In the records below, find every line that contains "last" and list it.

__DATA FOR THIS EXERCISE__:
- - - - -
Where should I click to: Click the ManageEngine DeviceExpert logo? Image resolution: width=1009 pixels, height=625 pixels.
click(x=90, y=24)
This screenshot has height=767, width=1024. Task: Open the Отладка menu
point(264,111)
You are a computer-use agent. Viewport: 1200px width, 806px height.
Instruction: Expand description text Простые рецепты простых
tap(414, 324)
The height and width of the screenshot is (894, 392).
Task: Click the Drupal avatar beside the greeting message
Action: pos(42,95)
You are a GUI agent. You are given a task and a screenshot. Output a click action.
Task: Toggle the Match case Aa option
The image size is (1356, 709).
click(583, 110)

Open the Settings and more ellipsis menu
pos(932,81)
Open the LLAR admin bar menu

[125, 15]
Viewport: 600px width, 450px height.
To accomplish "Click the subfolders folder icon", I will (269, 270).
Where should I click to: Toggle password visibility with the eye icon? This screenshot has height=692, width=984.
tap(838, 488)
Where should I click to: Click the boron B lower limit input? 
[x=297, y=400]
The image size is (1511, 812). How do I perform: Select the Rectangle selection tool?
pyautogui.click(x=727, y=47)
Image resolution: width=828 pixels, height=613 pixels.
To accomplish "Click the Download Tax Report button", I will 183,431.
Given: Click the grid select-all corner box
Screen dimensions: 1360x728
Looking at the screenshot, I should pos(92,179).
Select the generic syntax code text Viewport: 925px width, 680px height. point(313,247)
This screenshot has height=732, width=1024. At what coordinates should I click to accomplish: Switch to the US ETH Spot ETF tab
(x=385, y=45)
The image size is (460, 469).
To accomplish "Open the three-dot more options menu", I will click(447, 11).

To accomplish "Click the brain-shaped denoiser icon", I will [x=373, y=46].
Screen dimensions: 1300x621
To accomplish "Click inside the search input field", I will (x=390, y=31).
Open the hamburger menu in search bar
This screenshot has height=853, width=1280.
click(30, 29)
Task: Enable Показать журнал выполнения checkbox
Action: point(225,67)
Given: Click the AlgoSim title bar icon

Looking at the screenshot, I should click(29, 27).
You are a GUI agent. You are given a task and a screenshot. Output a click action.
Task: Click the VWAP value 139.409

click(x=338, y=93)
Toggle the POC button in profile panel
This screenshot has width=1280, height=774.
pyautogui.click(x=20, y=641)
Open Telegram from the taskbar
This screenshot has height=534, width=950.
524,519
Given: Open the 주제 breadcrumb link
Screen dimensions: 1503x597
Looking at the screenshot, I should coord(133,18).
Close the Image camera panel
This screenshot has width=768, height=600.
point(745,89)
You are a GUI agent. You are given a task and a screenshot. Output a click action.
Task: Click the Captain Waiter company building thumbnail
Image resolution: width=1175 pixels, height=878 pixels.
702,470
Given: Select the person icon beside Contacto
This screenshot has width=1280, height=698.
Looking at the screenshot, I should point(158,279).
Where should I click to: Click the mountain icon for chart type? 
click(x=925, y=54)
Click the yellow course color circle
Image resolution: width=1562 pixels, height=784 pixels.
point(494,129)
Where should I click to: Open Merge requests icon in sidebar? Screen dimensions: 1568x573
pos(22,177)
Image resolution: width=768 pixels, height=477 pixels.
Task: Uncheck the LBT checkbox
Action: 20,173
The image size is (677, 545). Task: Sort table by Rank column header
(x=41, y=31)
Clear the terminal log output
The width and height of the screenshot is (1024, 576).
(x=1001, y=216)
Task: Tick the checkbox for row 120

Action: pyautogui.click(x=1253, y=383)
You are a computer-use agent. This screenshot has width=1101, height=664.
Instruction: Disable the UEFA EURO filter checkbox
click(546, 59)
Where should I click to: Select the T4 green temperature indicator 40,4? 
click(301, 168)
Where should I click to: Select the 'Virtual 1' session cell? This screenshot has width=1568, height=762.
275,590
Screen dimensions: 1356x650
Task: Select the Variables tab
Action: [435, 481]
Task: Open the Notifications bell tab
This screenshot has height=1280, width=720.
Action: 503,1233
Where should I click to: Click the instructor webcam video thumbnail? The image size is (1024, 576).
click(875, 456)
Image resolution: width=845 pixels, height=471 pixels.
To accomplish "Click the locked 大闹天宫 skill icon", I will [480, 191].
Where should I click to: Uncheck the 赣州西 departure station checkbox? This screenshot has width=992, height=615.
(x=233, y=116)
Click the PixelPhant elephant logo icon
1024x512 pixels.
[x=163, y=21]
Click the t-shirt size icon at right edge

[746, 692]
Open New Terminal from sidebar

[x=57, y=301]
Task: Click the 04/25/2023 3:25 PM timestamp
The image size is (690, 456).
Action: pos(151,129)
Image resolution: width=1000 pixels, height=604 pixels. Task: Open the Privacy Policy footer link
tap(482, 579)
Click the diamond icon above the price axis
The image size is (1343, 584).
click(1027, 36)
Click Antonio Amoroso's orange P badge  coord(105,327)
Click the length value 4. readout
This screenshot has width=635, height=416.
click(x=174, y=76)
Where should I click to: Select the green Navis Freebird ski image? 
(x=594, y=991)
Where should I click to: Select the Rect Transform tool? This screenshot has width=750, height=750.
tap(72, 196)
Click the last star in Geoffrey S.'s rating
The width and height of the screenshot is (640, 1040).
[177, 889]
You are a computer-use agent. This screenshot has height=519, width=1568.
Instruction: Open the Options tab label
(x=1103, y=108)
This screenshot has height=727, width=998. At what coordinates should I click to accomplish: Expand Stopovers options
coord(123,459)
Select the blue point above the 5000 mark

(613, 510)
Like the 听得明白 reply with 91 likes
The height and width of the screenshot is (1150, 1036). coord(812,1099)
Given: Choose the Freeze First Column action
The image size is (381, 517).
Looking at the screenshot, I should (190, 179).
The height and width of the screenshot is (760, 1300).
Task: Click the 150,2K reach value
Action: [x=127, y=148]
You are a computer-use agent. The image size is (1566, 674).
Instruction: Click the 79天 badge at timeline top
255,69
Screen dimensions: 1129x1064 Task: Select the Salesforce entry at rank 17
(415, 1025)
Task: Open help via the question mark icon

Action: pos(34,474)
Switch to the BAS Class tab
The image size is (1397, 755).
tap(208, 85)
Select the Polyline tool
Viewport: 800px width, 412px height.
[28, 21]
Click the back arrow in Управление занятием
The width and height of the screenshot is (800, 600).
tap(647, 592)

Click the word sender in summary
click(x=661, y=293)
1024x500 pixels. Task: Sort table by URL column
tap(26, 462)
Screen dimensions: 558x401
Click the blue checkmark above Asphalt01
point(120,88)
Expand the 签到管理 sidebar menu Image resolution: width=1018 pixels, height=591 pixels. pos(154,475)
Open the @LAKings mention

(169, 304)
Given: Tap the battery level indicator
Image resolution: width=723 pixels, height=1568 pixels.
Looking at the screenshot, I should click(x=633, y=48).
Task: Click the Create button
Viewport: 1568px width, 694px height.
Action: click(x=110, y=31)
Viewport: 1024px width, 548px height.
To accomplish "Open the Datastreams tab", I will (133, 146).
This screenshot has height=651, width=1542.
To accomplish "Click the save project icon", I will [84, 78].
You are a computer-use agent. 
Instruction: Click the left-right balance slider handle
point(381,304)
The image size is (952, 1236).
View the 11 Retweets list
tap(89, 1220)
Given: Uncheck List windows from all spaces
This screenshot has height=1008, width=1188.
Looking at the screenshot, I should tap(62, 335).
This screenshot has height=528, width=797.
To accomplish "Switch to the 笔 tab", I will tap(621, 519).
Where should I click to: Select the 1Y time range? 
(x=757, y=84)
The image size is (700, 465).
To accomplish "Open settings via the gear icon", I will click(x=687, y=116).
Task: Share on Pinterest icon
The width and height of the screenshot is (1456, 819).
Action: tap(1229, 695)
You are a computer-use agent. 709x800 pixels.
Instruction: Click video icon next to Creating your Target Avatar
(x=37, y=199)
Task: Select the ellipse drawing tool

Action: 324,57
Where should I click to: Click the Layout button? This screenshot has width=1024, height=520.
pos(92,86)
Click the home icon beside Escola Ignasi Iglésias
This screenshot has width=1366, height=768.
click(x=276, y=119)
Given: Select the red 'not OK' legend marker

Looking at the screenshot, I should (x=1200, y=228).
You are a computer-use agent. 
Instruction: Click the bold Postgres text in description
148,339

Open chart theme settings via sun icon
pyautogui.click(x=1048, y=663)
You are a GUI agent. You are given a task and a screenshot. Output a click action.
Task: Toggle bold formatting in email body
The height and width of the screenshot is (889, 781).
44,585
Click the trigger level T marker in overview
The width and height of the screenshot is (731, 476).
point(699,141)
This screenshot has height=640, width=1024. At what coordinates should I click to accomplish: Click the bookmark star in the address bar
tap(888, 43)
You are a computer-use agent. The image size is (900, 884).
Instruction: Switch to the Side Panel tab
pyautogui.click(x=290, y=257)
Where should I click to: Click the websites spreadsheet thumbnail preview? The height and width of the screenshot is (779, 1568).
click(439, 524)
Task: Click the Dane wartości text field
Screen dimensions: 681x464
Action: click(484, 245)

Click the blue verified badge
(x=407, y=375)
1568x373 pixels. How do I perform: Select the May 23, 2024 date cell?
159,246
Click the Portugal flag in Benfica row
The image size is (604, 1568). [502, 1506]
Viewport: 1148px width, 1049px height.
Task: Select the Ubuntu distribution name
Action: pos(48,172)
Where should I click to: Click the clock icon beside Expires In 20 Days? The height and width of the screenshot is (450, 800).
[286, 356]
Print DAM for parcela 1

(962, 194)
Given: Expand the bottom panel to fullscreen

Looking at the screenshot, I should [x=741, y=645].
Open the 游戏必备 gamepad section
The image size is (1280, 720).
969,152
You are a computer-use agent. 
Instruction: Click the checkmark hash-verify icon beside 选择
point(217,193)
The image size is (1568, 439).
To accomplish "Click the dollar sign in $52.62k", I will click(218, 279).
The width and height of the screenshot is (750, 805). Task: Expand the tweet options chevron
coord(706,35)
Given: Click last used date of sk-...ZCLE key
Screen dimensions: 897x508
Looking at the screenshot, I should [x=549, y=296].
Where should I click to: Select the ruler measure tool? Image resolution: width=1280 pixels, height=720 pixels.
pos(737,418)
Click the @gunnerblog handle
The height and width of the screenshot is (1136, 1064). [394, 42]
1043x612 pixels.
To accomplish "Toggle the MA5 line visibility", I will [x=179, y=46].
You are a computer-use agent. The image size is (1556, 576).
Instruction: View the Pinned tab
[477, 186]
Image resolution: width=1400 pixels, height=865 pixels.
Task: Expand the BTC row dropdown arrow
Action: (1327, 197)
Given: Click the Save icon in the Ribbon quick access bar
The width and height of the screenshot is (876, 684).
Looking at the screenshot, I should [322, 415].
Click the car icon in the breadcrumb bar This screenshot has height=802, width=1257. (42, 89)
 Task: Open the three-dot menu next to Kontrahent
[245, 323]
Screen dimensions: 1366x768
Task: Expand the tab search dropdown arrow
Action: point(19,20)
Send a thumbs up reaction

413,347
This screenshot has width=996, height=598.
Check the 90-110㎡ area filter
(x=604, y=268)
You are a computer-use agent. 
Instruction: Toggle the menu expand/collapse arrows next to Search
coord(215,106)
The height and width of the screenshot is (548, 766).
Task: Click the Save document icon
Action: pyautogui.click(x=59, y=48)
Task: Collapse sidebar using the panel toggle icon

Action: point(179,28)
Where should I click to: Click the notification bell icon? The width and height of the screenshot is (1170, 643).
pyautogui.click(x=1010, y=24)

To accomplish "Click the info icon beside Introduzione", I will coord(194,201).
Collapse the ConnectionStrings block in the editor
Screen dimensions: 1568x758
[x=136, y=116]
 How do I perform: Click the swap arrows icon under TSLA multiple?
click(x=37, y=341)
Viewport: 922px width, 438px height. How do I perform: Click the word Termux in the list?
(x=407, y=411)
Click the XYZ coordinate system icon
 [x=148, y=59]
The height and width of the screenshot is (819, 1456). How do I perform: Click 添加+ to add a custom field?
- - - - -
__COMPLETED EXERCISE__:
Click the last star in Geoffrey S.'s rating
Given: Click last used date of sk-...ZCLE key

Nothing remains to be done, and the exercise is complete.